Disclaimers:
Naruto © Masashi Kishimoto
the Sands © Jinsei Megami
.
Warning: AU, OOC, Typo(s), ide yang pasaran
Main cast: Naruko, Kakashi
.
Read first, baru boleh nilai suka apa nggak... ^^
Enjoy read, Minna~
.
Jinsei Megami Proudly Present
THE SANDS
[chapter 1: hutan nara]
.
.
.
.
Naruko ingat betul saat ia baru pertama kali melihat Kakashi datang bergabung dengan Klub Pecinta Alam di kampusnya. Naruko sangat menyangsikan kemampuan Kakashi dalam bertahan hidup di alam. Dengan penampilannya yang seperti pengidap tuberkulosis –memakai masker, maksudnya—, rambut beruban –yang ternyata adalah genetik—, dan mata sayu seperti orang habis menenggak segalon sake. Siapa yang tidak berpikiran sama dengannya? Naruko pun tahu Kakashi sendiri setengah tidak percaya melihat ada seorang gadis ber-twin tail di klub yang didominasi para pria. Kakashi mungkin juga menyangsikannya.
"Aku sama sekali nggak menyangsikanmu, Honey," tukas Kakashi.
Mereka kini sedang duduk bersama di depan api unggun yang sedang membakar ikan hasil pancingan mereka. Tidak, mereka tidak berdua saja. Ada Anko, Aoba, Guy, dan Obito di sana. Mereka memang sedang bernostalgia sedikit. Mengenang hari bergabungnya Kakashi di klub dua tahun yang lalu.
"Ya. Kau menyangsikanku, Darling. Itu pasti. Sekarang saja kau sudah tahu aku bagaimana." Naruko tetap pada pendapatnya. Ia yakin Kakashi pasti demikian saat itu. Sama seperti para laki-laki lainnya. Menganggap wanita tidak akan tahan di Klub Pecinta Alam.
"Sama sekali nggak." Dan Kakashi pun tetap membantahnya. Dia mendekatkan tubuhnya pada Naruko. Memasang tampang menggoda padanya. Membuat wajahnya lebih jelas terlihat di mata biru Naruko. "Ada cewek di klub yang didominasi cowok. Bertampang bossy. Memandangku dengan penuh underestimate. Honey, mana bisa aku meremehkanmu?"
Kakashi memberikan senyum nakalnya pada Naruko. Tapi Naruko tak tergoda. Ia melipat lengannya di depan dada. Mengerucutkan bibirnya. "Masa? Aku nggak percaya."
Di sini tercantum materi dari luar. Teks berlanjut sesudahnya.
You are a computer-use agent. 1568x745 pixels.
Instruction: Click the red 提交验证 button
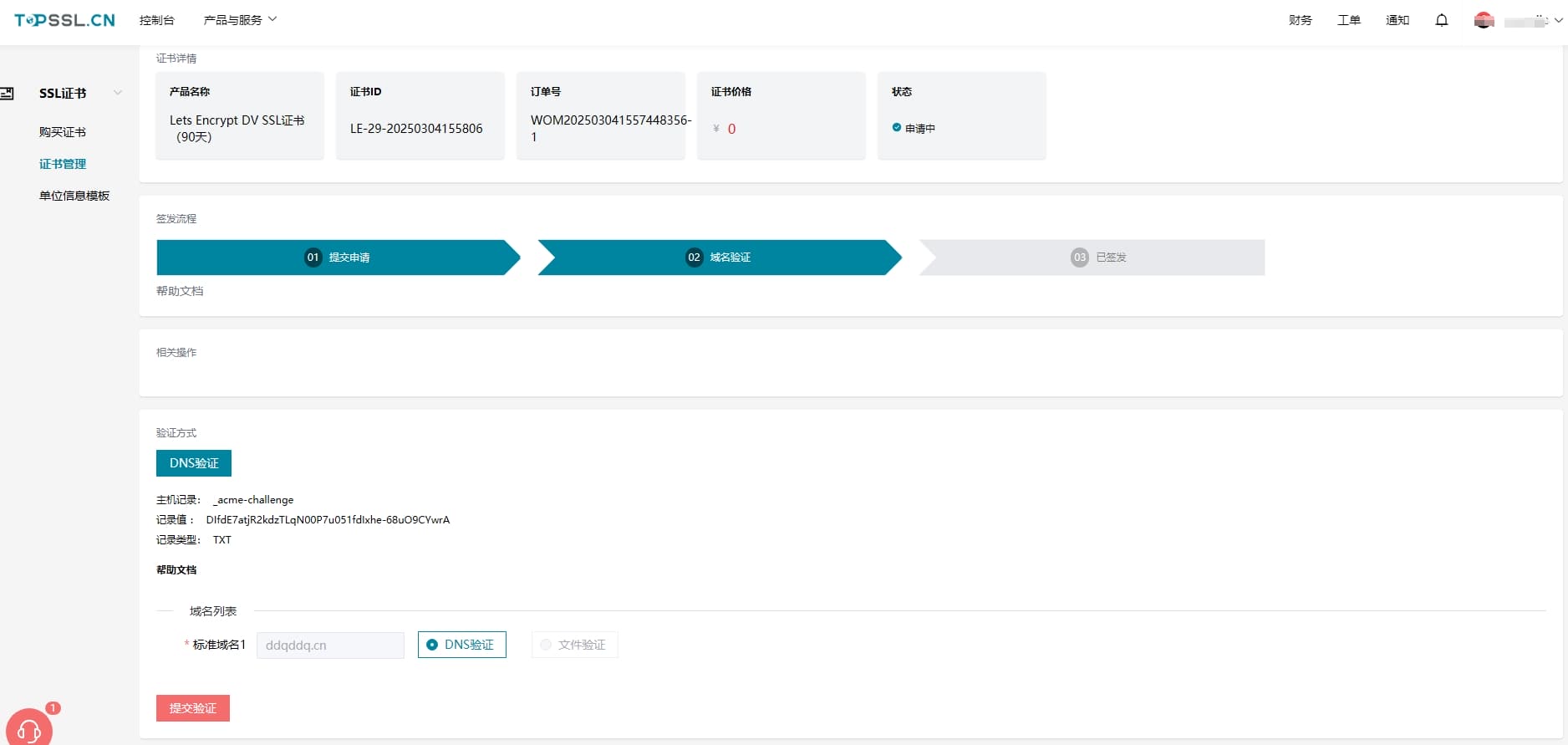pos(192,708)
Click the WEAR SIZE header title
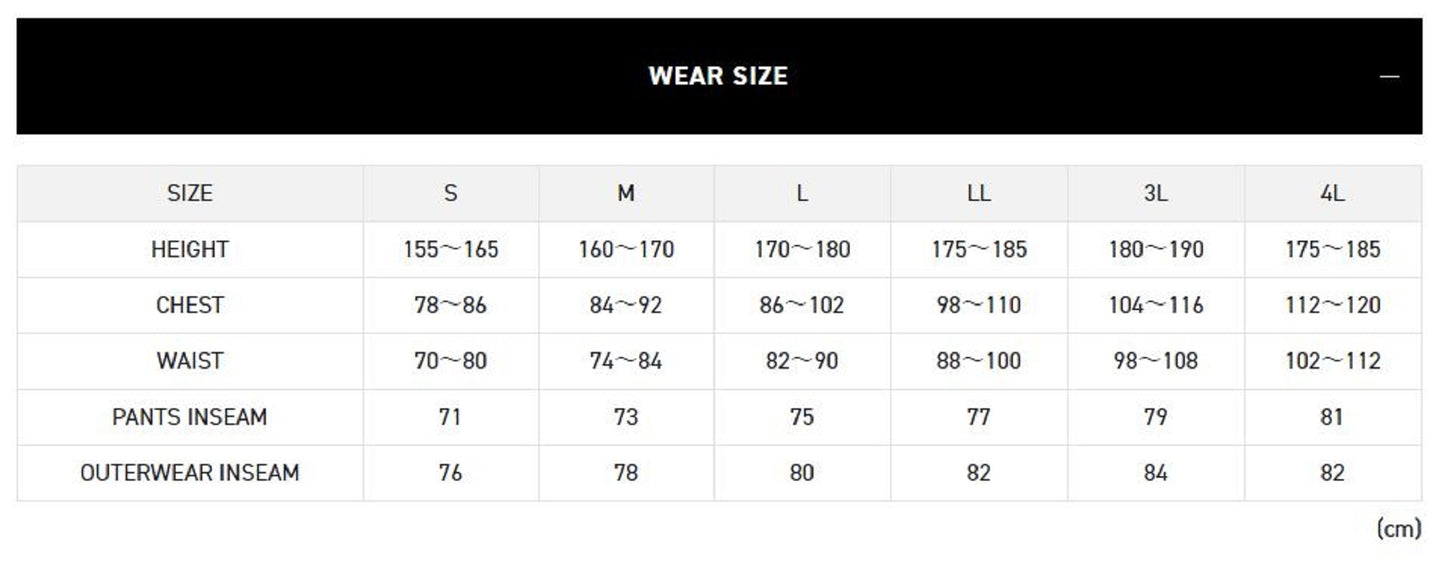 click(718, 76)
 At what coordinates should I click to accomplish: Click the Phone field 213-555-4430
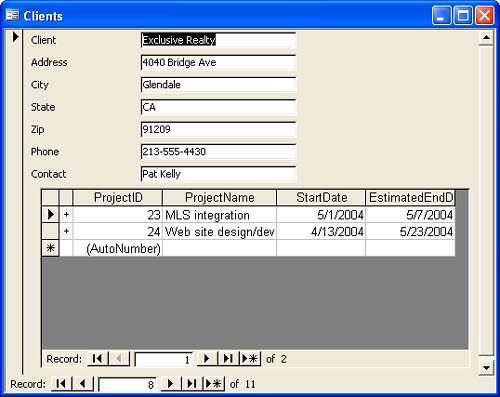click(218, 152)
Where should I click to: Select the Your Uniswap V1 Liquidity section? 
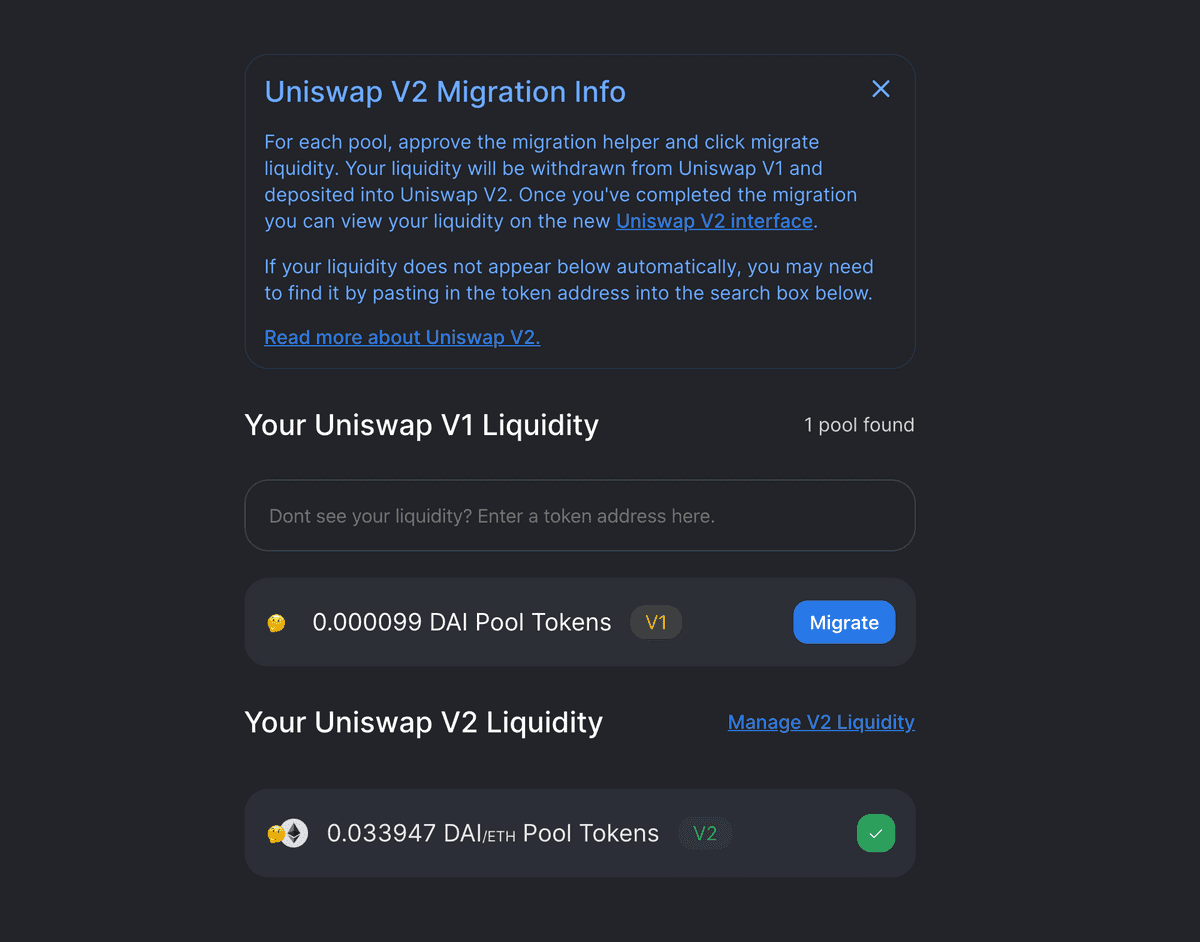[x=421, y=425]
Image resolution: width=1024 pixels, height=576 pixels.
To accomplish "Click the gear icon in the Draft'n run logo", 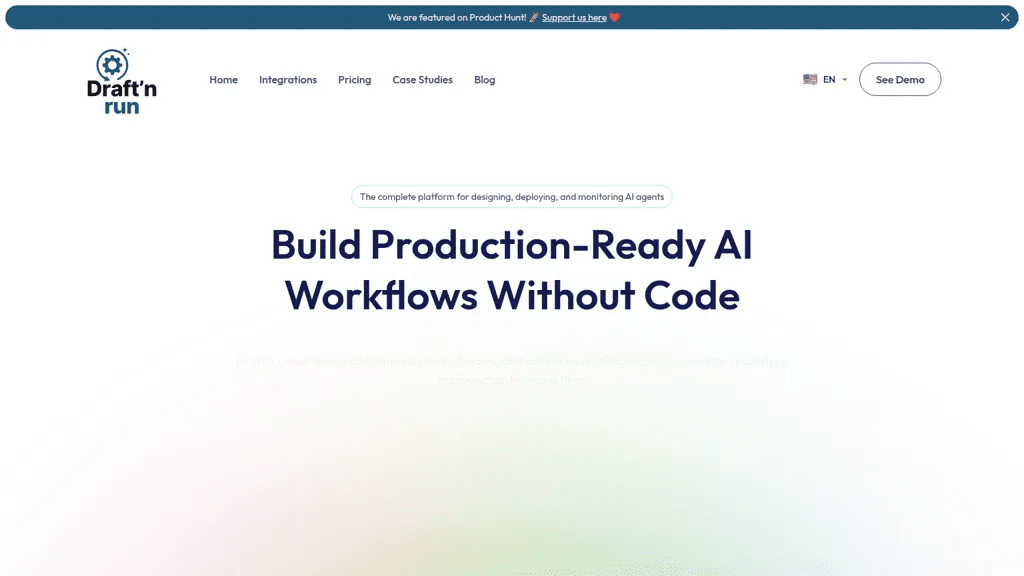I will click(x=112, y=65).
Kakashi tertawa. Tangannya langsung mencubit kedua pipi chubby Naruko dengan gemas. Bicara pada Naruko yang merajuk dengan jarak kurang dari sejengkal antara wajah mereka. "Mana pernah kau percaya padaku, Honey?"
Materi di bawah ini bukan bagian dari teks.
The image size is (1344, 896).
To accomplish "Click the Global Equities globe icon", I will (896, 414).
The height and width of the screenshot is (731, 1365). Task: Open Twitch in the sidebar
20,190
Tanpa mereka sadari, kemesraan mereka memicu kericuhan di sisi api unggun di seberang mereka.
"Jangan lukai Naruko-chan-ku!" seru Obito dengan tangan terjulur. Aoba menahan tubuh pemuda Uchiha agar tidak menerjang Kakashi. Sementara dirinya hanya menggelengkan kepalanya.
Guy di sebelah mereka mamasang pandangan mata berbinar. "UWOO! BENAR-BENAR SEMANGAT CINTA MASA MUDA YANG MEMBARA!"
"Sudahlah, menikah sajalah kalian! Atau cari hotel sana!" ucap Anko tak mau kalah ribut.
"APA?" seru Naruko dan Kakashi bersamaan. Dengan rona keterkejutan yang berbeda.
"Nggak mau!" balas Naruko dengan lantang.
"Ide bagus, Anko," sahut Kakashi bersamaan pula dengan Naruko. Wajah jahil dan mesumnya muncul lagi.
"Aku nggak sudi!"
Kakashi tidak lagi mencubit pipi Naruko. Sebagai gantinya, ia menarik pergelangan Naruko. "Nggak sudi ke hotel, Honey? Mau di dalam tenda saja, nih? Yuk!"
"Nggak mau!"
"AAAKH!" Dan teriakan Anko membuyarkan sejenak perdebatan dua sejoli itu.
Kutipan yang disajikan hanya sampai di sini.